— Excerpted passage —
_ _ _ _

The data frequency of the input time series. The finest supported granularity is 'PER_MINUTE'.

Arguments

Accepts the following values:

'AUTO_FREQUENCY': the training process automatically infers the data frequency, which can be one of the values listed below.

'PER_MINUTE': per-minute time series

'HOURLY': hourly time series

'DAILY': daily time series

'WEEKLY': weekly time series

'MONTHLY': monthly time series

'QUARTERLY': querterly time series

'YEARLY': yearly time series

The default value is 'AUTO_FREQUENCY'.

INCLUDE_DRIFT

Syntax

INCLUDE_DRIFT = { TRUE | FALSE }

Description

Whether the underlying ARIMA_PLUS model includes a linear drift term or not. The drift term is applicable when non-seasonal d is 1.

  • When auto-arima is set to false, this argument is default to false. It can be set to true only when non-seasonal d is 1, otherwise it will return an invalid query error.

  • When auto-arima is set to true, it will automatically decide whether or not to include a linear drift term. Therefore, this option is disabled for auto-ARIMA.

Arguments

The value is a BOOL. The default value is FALSE for auto_arima is disabled.

HOLIDAY_REGION

Syntax

HOLIDAY_REGION = string_value | string_array

Description

The geographical region based on which the holiday effect is applied in modeling. By default, holiday effect modeling is disabled. To turn it on, specify the holiday region using this option. The value can be a single region string or a list of region strings. If you include more than one region string, the union of the holidays in all the provided regions will be taken into modeling.

Arguments

HOLIDAY_REGION is a polymorphic option that can be defined by a single string or an array of strings.

  • string_value is a type STRING.

    For example:

    HOLIDAY_REGION = 'GLOBAL'
    
  • string_array is an ARRAY

_ _ _ _

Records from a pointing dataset
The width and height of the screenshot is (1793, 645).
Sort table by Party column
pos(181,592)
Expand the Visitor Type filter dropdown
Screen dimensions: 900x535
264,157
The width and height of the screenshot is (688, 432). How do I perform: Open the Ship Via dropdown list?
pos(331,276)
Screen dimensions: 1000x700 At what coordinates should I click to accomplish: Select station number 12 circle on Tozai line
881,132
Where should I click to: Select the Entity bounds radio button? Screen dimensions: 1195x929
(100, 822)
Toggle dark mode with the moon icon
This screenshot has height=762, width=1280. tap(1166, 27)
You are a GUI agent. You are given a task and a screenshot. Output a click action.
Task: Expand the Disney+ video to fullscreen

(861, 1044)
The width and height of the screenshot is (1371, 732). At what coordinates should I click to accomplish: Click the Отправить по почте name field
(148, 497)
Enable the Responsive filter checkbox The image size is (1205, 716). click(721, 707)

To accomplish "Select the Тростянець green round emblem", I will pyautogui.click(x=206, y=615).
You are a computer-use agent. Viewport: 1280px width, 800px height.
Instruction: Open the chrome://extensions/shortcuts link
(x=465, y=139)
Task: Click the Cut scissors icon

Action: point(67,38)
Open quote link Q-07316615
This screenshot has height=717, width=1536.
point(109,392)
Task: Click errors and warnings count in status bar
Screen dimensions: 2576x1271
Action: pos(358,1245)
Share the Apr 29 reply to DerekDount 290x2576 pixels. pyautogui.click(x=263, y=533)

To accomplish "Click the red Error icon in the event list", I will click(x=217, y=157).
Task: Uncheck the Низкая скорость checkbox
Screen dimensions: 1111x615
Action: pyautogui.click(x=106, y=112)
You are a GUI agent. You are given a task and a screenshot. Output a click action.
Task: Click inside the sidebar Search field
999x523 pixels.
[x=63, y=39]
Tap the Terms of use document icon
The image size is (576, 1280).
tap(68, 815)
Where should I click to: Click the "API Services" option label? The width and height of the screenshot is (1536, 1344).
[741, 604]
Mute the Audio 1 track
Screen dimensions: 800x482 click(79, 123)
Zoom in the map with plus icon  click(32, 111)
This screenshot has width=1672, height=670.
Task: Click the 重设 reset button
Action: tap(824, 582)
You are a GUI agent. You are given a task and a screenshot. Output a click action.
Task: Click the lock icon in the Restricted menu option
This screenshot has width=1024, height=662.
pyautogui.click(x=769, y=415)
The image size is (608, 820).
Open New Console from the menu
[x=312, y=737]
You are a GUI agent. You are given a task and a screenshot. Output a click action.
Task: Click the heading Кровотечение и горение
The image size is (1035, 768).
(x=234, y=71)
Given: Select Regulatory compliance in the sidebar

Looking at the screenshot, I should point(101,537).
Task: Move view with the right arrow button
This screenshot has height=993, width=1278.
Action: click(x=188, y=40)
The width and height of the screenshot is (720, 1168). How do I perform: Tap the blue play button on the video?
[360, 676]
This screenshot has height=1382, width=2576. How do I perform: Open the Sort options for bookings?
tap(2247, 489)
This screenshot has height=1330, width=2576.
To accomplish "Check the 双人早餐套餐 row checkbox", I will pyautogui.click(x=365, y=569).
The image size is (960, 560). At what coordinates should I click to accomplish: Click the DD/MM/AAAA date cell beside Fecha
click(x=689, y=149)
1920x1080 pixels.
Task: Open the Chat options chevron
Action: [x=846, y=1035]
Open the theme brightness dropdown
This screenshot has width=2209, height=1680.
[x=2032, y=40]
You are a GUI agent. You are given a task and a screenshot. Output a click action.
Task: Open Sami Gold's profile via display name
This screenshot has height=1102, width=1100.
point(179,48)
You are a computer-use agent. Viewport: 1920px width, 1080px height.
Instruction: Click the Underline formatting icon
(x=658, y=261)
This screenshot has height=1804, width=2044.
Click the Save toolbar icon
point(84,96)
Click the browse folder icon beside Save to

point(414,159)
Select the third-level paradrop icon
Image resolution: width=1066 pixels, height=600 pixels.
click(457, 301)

_ _ _ _

— What the exercise asks —
Please answer these questions using the time series options text above:
1. What is the finest supported granularity for the data frequency?
2. What is the default value for the data frequency?
3. With more than one region string in HOLIDAY_REGION, what is taken into modeling?

— Result for this exercise —
1. 'PER_MINUTE'
2. 'AUTO_FREQUENCY'
3. The union of the holidays in all the provided regions